■ Passage shown:

Energy density. Lithium is the lightest metal on the periodic table. It also gives the highest voltage per cell of any rechargeable chemistry in real use. Modern Li-ion cells store 150-270 watt-hours per kilogram. That is roughly 5 to 10 times more than the lead-acid battery in a gas car. It is also twice as much as the nickel-metal-hydride cells in older hybrids.
Long cycle life. Because ions simply rock between electrodes, cells last 500 to 3,000 full charge cycles. LFP chemistries can push past 5,000. As a result, a Tesla EV battery carries a warranty for at least 8 years and 70% capacity retention.
Low self-discharge. A charged Li-ion cell loses only 1-2% of its charge per month. Older NiMH batteries lose 20-30%. Therefore, your laptop can sit in a drawer and still start up.
No memory effect. Unlike old nickel-cadmium batteries, you do not have to fully drain a Li-ion cell before recharging. Top it off whenever you want.
Add a more than 90% price collapse since 2010, from roughly 108/kWh today. It is easy to see why every major industry now runs on lithium-ion.
The flip side: why fire safety matters
The lithium-ion battery’s superpower is its energy density. That is also its Achilles’ heel. The same cell that runs your laptop for ten hours holds enough chemical energy to burn hard if something goes wrong. Unlike most fuels, a Li-ion cell even carries its own oxygen source inside the cathode.
When a cell suffers a puncture, an overcharge, an overheat, or a factory flaw, it can enter thermal runaway. That is a self-feeding chain reaction described by the Electric Power Research Institute. Heat breaks down the flammable electrolyte through pyrolysis. The breakdown releases hydrogen, carbon monoxide, and toxic hydrogen fluoride gas. That heat then spreads to nearby cells, which fail in turn. Flame temperatures in thermal runaway climb above 1,100 °C. Moreover, the fires can burn for hours, reignite days later, and shrug off standard extinguishers.
The statistics tell the story. New York City’s fire department logged 277 lithium-ion battery fires in 2024. That came on top of 268 in 2023 that killed 18 people. Cheap, uncertified e-bike batteries caused most of them. The FAA also logged a record 89 in-flight battery incidents in 2024, up 16% year-over-year. On the grid, the January 2025 Moss Landing fire damaged tens of thousands of battery modules. In fact, it triggered the largest lithium-ion cleanup in EPA history. On top of that, the U.S. Consumer Product Safety Commission issued fresh 2025 warnings on Rad Power e-bike batteries and several other brands tied to dozens of fires.
The good news: these batteries stay very safe on a per-unit basis. For example, electric vehicles burn far less often than gas cars. Roughly 1 EV in 100,000 on the road catches fire, versus about 20 times that rate for gas cars, according to Sweden’s civil protection agency. Grid storage failure rates have also fallen nearly 98% since 2018 as standards matured. In short, the risk is real. However, it stays manageable when batteries are well-made, certified, and used correctly.
What’s next in this series
Knowing the lithium-ion battery is only a first step. In upcoming posts, we will open the cell and follow a thermal runaway cascade second by second. We will look at why firefighters dread these blazes, and how response tactics are evolving. Moreover, we will break down the UL 2271 and UL 2849 rules that split safe e-bike batteries from dangerous ones. Finally, we will share simple charging habits that extend battery life and prevent fires at home.
The lithium-ion battery is one of the great inventions of the last fifty years. It is a Nobel-worthy breakthrough that put wireless in your pocket and electric vehicles on the road. Knowing what is inside it, and why it sometimes fails, is the first step to living safely with a tech that is not going away.

■ List of tasks:
a: According to the passage on lithium-ion batteries, why is the battery's energy density also its Achilles' heel?
b: How many lithium-ion battery fires did New York City's fire department log in 2024, according to the passage on lithium-ion batteries?

[Stored items]
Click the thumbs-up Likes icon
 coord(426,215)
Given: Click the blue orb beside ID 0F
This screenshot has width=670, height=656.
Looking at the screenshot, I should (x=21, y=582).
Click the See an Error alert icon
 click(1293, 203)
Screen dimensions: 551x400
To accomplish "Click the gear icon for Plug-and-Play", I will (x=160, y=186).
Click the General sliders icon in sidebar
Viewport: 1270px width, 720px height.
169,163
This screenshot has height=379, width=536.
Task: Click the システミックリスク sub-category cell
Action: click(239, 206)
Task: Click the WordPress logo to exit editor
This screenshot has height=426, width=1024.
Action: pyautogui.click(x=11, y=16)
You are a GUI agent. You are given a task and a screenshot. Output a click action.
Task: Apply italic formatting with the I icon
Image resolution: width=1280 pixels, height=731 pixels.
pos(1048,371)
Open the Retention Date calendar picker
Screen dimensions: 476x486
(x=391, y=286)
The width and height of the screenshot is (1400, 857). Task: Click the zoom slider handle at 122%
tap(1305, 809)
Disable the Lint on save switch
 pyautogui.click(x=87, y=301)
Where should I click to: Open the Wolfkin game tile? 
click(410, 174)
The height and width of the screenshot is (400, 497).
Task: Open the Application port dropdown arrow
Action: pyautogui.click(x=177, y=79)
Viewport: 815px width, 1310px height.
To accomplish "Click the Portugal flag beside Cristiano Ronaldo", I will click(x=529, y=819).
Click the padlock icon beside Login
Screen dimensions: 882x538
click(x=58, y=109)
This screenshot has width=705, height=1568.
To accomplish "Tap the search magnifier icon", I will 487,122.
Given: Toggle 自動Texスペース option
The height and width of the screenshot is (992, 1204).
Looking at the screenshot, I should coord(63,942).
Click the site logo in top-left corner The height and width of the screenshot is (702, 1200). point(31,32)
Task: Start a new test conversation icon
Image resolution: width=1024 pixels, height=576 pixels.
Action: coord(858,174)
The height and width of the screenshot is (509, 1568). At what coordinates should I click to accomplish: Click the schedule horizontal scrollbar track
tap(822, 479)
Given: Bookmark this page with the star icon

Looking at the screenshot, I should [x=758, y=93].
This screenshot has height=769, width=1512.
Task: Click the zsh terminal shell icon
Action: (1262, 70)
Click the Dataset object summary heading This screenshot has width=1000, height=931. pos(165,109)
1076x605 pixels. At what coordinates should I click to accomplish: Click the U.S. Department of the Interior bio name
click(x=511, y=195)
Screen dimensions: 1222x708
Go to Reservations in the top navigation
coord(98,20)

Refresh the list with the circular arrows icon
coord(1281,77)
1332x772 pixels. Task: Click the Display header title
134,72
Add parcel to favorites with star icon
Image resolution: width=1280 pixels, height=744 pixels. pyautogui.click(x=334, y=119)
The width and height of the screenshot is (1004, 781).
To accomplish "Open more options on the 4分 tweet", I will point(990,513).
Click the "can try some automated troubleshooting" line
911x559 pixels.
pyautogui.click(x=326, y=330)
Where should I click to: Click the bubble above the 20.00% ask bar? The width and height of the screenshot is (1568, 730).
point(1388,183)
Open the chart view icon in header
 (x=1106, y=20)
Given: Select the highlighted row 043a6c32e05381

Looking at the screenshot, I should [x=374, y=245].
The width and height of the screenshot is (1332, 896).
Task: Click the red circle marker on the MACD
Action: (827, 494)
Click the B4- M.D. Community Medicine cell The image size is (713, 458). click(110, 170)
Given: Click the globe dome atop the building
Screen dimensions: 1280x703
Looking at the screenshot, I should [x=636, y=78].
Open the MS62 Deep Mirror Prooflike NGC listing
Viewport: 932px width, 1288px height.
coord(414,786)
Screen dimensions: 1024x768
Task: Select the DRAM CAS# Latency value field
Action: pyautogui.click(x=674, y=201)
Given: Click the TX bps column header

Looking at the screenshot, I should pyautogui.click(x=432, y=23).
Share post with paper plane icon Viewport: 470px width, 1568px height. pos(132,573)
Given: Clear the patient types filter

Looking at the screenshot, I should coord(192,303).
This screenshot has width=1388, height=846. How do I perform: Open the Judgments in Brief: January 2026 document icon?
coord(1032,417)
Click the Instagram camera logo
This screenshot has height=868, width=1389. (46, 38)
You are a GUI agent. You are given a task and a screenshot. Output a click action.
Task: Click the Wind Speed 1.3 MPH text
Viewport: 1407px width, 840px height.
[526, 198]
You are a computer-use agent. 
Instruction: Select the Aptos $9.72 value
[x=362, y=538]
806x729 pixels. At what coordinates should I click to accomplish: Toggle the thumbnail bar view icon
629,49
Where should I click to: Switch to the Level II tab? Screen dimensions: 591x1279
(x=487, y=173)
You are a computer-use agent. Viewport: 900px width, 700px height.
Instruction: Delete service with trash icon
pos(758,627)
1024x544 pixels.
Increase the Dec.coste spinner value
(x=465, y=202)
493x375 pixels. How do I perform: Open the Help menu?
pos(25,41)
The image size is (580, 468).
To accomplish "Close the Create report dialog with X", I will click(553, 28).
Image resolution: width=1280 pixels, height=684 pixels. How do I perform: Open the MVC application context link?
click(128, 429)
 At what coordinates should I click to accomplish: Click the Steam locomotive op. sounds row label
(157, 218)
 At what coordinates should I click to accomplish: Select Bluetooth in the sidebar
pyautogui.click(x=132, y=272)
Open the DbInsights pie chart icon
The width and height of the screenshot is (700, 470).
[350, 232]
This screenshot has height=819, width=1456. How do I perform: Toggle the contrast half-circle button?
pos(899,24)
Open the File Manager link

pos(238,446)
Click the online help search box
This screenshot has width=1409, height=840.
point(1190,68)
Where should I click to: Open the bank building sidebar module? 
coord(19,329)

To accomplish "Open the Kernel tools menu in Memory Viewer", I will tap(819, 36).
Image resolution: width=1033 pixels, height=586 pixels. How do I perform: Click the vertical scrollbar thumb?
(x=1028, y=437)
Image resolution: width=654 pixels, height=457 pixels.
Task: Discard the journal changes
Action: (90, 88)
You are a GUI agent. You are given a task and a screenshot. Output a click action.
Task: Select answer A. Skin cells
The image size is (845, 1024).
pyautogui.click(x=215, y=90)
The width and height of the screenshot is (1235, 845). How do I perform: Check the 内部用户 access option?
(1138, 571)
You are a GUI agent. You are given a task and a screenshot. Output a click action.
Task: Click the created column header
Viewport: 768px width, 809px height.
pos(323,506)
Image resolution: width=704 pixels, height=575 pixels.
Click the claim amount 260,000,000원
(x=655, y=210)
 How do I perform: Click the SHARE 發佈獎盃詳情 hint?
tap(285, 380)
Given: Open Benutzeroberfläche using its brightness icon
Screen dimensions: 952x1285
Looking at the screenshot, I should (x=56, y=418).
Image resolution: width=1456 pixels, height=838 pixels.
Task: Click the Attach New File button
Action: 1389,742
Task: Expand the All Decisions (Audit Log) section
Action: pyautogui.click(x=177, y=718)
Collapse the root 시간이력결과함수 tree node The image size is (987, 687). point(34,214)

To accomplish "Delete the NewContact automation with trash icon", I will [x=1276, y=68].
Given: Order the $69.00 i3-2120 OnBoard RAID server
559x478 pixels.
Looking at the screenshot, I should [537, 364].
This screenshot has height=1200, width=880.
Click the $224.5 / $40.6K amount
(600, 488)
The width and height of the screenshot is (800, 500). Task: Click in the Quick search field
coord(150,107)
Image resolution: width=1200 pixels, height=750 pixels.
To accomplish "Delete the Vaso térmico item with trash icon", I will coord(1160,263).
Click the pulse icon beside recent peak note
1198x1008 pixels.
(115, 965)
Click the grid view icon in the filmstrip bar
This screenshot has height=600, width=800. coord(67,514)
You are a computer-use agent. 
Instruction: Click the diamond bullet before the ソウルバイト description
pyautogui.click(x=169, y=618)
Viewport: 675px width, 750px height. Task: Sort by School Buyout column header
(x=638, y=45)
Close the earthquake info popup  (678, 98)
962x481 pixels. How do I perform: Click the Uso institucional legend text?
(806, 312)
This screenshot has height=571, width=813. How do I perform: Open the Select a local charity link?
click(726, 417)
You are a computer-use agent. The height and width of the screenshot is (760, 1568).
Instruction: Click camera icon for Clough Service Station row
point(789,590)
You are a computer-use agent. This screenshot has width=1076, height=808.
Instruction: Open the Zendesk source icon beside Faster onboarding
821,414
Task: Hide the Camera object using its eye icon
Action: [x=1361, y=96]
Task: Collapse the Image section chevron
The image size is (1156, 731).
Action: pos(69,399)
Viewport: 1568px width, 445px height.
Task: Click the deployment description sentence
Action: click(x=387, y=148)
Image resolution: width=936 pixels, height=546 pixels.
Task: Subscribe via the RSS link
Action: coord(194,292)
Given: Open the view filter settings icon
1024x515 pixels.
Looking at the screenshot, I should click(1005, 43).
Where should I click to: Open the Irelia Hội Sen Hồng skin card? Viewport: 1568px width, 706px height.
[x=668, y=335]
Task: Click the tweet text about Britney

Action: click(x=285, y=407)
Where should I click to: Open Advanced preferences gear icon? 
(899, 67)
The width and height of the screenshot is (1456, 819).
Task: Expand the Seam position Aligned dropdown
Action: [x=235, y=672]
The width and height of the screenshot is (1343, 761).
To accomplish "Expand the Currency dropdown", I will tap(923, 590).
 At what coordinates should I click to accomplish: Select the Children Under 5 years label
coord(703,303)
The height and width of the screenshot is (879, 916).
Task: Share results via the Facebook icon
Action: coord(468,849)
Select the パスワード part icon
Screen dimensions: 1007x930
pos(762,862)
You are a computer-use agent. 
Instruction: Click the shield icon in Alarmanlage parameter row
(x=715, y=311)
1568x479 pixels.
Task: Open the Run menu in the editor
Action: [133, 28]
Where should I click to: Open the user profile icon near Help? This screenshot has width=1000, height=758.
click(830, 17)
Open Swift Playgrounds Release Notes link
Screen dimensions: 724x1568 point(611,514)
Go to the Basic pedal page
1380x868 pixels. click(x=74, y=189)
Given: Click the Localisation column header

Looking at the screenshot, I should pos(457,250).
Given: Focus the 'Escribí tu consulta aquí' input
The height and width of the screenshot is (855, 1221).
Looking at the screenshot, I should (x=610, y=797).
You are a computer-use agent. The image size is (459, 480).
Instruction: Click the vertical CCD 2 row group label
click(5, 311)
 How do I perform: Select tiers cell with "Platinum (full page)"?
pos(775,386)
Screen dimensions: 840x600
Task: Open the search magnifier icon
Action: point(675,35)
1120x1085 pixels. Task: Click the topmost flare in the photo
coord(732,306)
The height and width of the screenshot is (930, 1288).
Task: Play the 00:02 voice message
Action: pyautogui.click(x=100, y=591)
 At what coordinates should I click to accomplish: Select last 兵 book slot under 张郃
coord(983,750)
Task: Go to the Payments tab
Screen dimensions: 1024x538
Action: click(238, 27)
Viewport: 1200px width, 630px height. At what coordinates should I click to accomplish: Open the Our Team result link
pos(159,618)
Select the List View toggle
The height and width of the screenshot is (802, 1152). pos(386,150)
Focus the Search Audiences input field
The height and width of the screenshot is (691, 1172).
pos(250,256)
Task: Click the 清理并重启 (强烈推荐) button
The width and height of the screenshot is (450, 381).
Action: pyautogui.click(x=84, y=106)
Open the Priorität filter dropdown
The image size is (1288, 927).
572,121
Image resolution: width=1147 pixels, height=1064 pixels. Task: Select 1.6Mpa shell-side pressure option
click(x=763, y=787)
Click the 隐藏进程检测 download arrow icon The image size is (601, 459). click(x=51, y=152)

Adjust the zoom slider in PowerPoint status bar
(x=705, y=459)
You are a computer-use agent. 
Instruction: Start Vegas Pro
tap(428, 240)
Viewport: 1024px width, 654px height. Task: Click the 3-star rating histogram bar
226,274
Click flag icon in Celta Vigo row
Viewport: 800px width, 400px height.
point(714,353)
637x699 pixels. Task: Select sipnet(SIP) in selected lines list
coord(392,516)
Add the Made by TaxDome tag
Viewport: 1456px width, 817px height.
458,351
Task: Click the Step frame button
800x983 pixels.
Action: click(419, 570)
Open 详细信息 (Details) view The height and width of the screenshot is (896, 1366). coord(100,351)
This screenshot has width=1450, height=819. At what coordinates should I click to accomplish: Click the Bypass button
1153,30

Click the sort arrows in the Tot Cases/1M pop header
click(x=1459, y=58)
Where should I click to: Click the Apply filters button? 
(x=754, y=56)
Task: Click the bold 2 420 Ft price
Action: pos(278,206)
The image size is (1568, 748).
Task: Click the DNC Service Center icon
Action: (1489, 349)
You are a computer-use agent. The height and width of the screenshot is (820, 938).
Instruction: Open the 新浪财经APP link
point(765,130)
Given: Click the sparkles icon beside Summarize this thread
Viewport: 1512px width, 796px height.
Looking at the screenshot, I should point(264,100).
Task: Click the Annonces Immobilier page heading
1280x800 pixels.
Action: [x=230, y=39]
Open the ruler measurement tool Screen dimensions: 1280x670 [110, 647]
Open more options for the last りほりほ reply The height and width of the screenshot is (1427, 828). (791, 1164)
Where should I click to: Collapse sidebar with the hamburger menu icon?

■ Answers given:
a: The same cell that runs a laptop for ten hours holds enough chemical energy to burn hard if something goes wrong. Unlike most fuels, a Li-ion cell also carries its own oxygen source inside the cathode.

b: 277